The Lee brothers’ New Korean–American restaurant is all-too-perfectly located on the Gourmet Ghetto strip of 18th Street in the Mission, serving their crowd-pleasing hybrid of Korean dishes with top-notch ingredients—many sourced directly from their own farm. The menu is creative and varied, from street food mash-ups like Korean tacos in nori with poutine-like gamja fries, to homey dishes like okonomiyaki and bibimbap in a stone pot.

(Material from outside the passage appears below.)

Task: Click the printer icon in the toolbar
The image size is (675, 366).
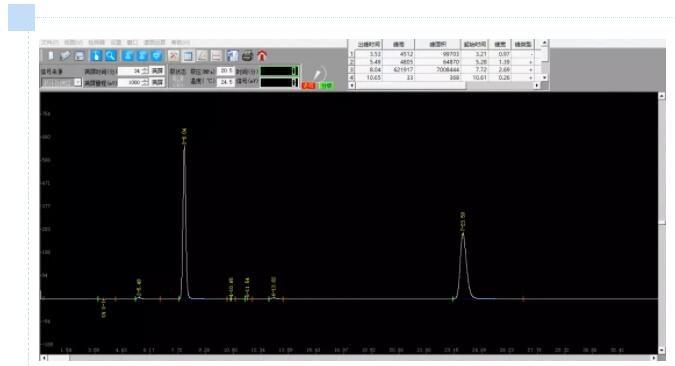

The new lunchtime sliders are big on flavor; choose thick slices of meaty pork belly and spicy slaw, or messier options like bulgogi with soy-glazed onions. Vegetarians can have a rich slider of sweet potato noodles with Kewpie mayo and hon shimeji and enoki mushrooms. Fortunately, the house-pickled items—from daikon to kimchee—keep things from getting too heavy. The place gets packed at dinner, while lunch has a more leisurely vibe, with sun streaming through the open windows, and Dolores Park just kitty corner.

the crowd

It’s definitely a Mission mishmash, from young couples having a lunch date, to solo diners eating a dosirak lunchbox at the counter, to busy worker types (or those bound for Dolores Park) grabbing a bite to go.

... on the side

on the stereo
From classic hip-hop like A Tribe Called Quest to new-school Kendrick Lamar to The Karate Kid soundtrack, brother David (who is a DJ) is often behind the choice tunes.

eye for design
The first thing you’ll notice is the long communal table of reclaimed bay laurel that runs down the center of the room which seats 12, while overhead is a large redwood branch stained black (gaji means “branch”—so now you know).

decibels
Medium

hours

lunch: Weds–Sun 11:30 AM–4 PM
dinner: Tue–Thu, Sun 5 PM–10 PM; Fri–Sat 5 PM–11 PM
happy hour: Tues-Sun 5 PM-6:30 PM

price range

$10 (BBQ belly chicken sando) to $16 (stone pot)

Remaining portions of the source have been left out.